**Instructions to follow:** Nothing should appear in the answer except the lines below from the line containing "The height and" through the line containing "Bibliography in the", copied exactly, with pictures left out.

**Record set:**
* * * * * * * * *

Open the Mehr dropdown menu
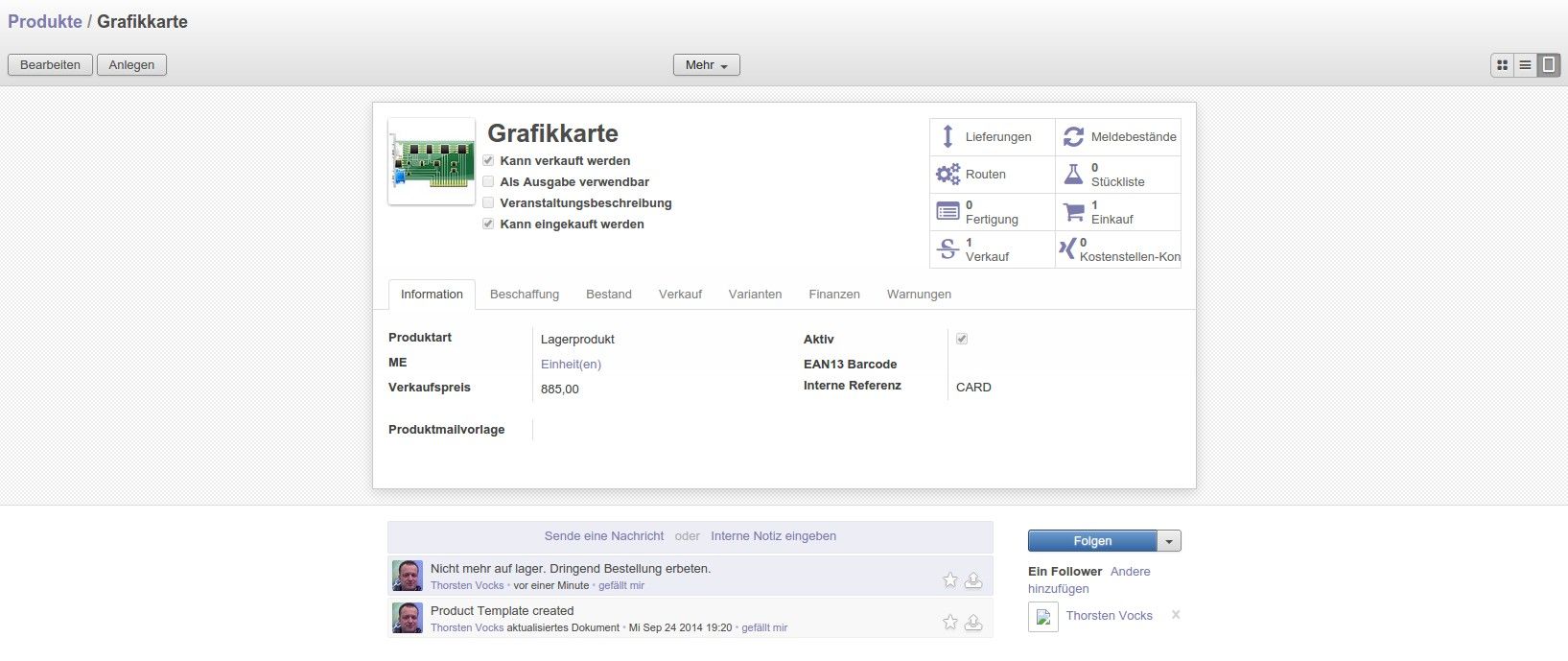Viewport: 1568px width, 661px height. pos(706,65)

* * * * * * * * *

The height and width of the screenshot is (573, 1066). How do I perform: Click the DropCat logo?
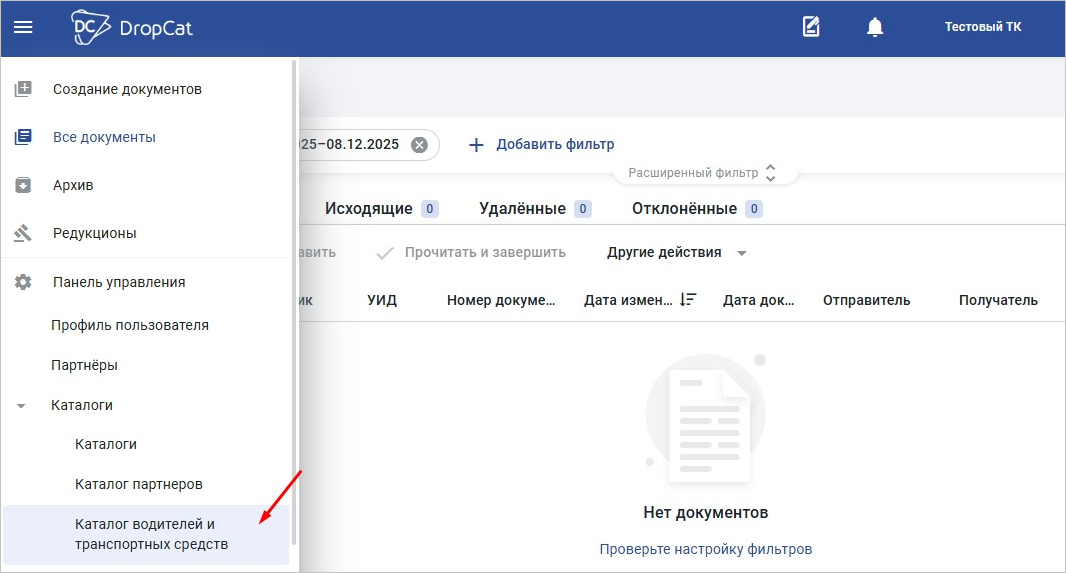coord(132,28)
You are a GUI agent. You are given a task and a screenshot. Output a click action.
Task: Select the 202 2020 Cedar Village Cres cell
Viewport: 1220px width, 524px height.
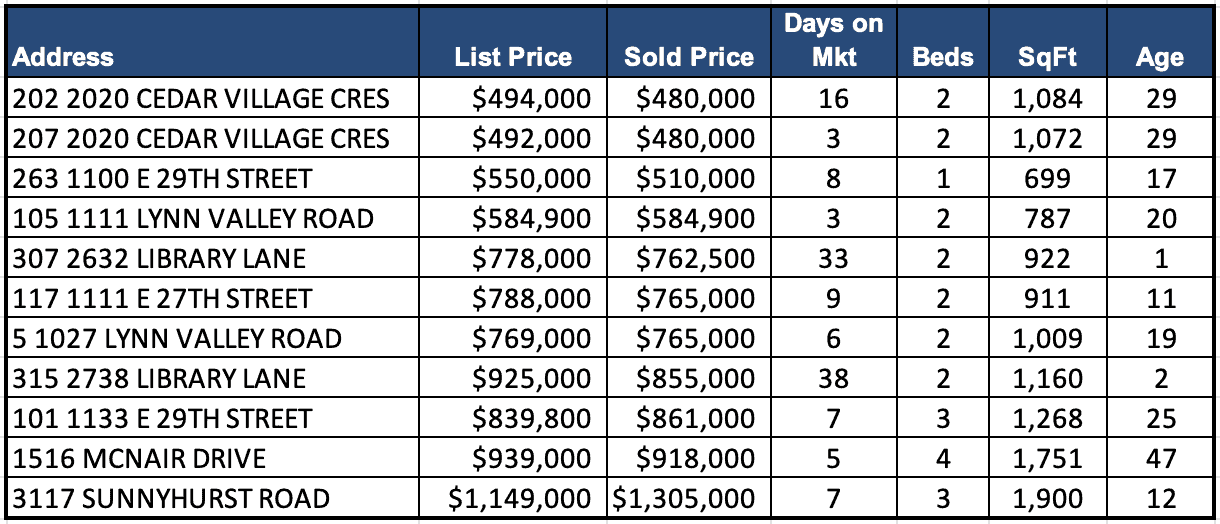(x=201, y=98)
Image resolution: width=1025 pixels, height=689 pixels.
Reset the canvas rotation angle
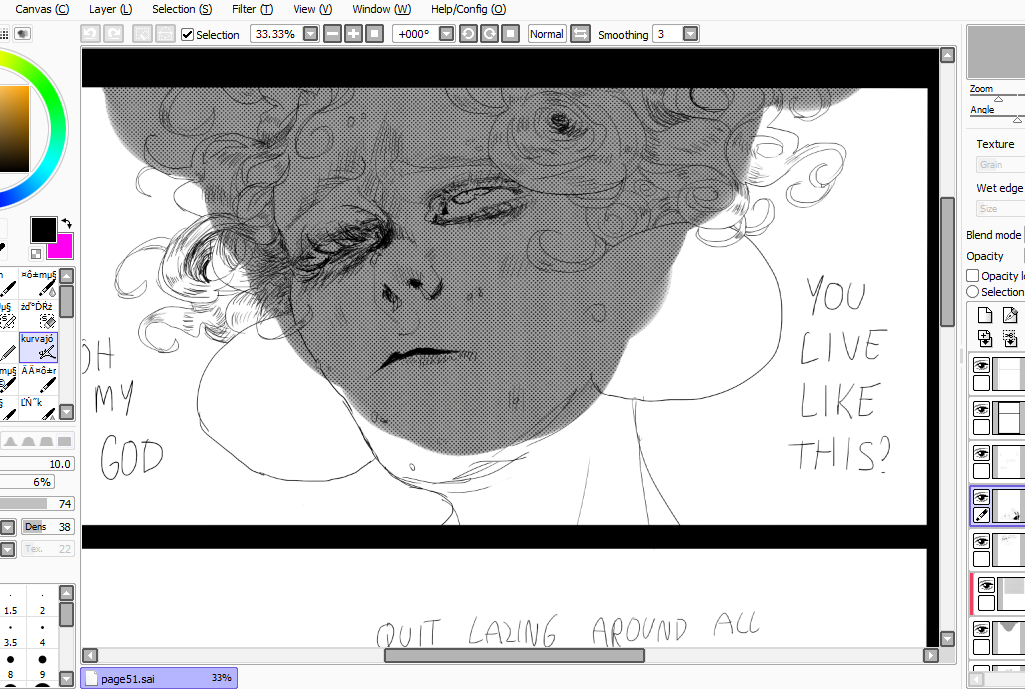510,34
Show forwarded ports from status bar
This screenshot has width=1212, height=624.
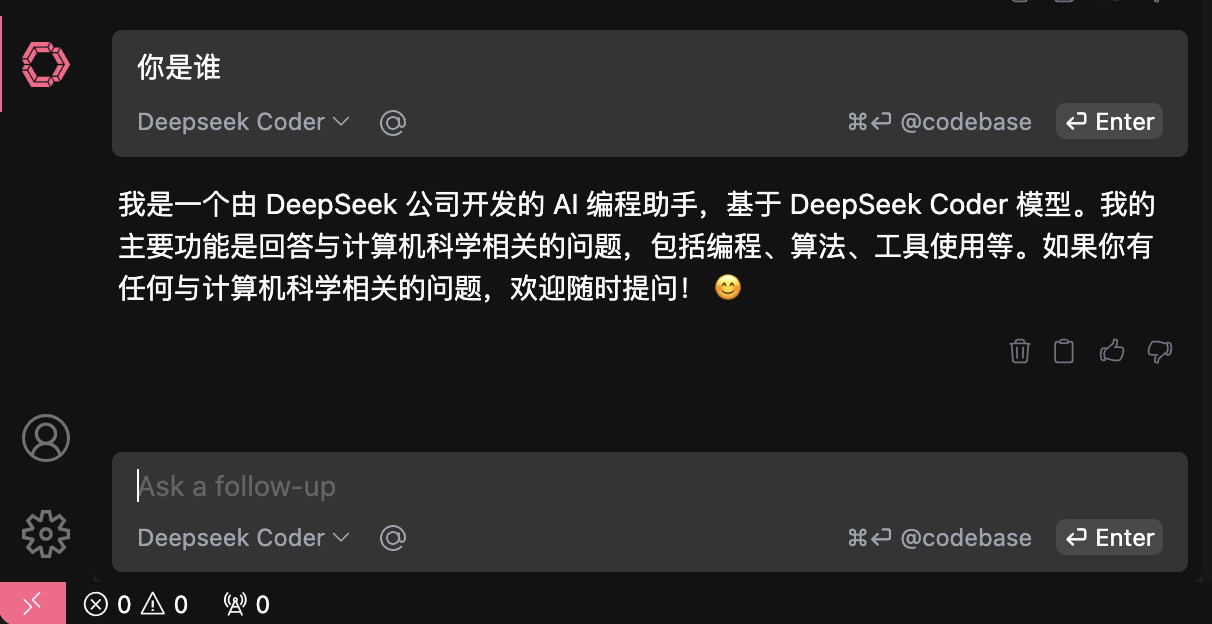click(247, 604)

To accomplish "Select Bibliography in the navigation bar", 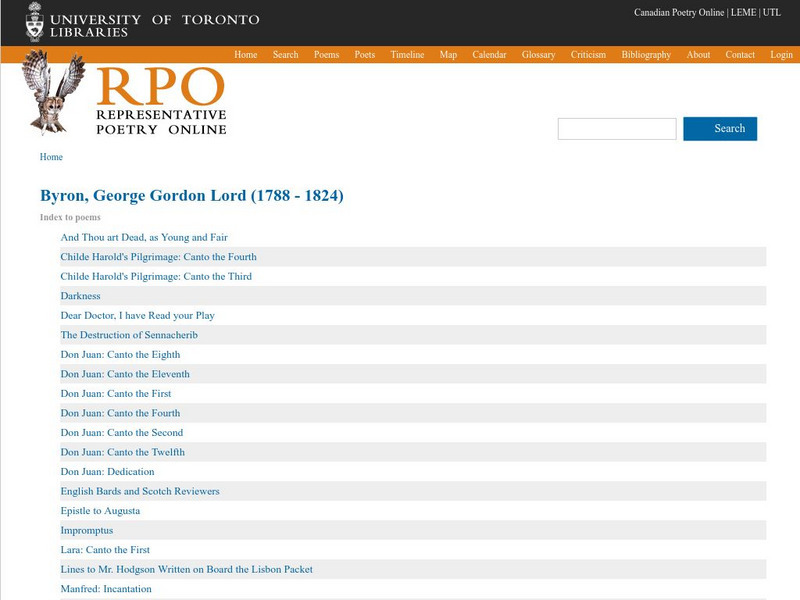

* * * * * * * * *

**Answer:**
The height and width of the screenshot is (573, 1066). How do I perform: Click the DropCat logo?
coord(132,28)
You are a GUI agent. You are given a task and a screenshot. Output a click action.
Task: Select the 202 2020 Cedar Village Cres cell
Viewport: 1220px width, 524px height.
(x=201, y=98)
Image resolution: width=1025 pixels, height=689 pixels.
Reset the canvas rotation angle
510,34
Show forwarded ports from status bar
This screenshot has width=1212, height=624.
click(247, 604)

To accomplish "Select Bibliography in the navigation bar", 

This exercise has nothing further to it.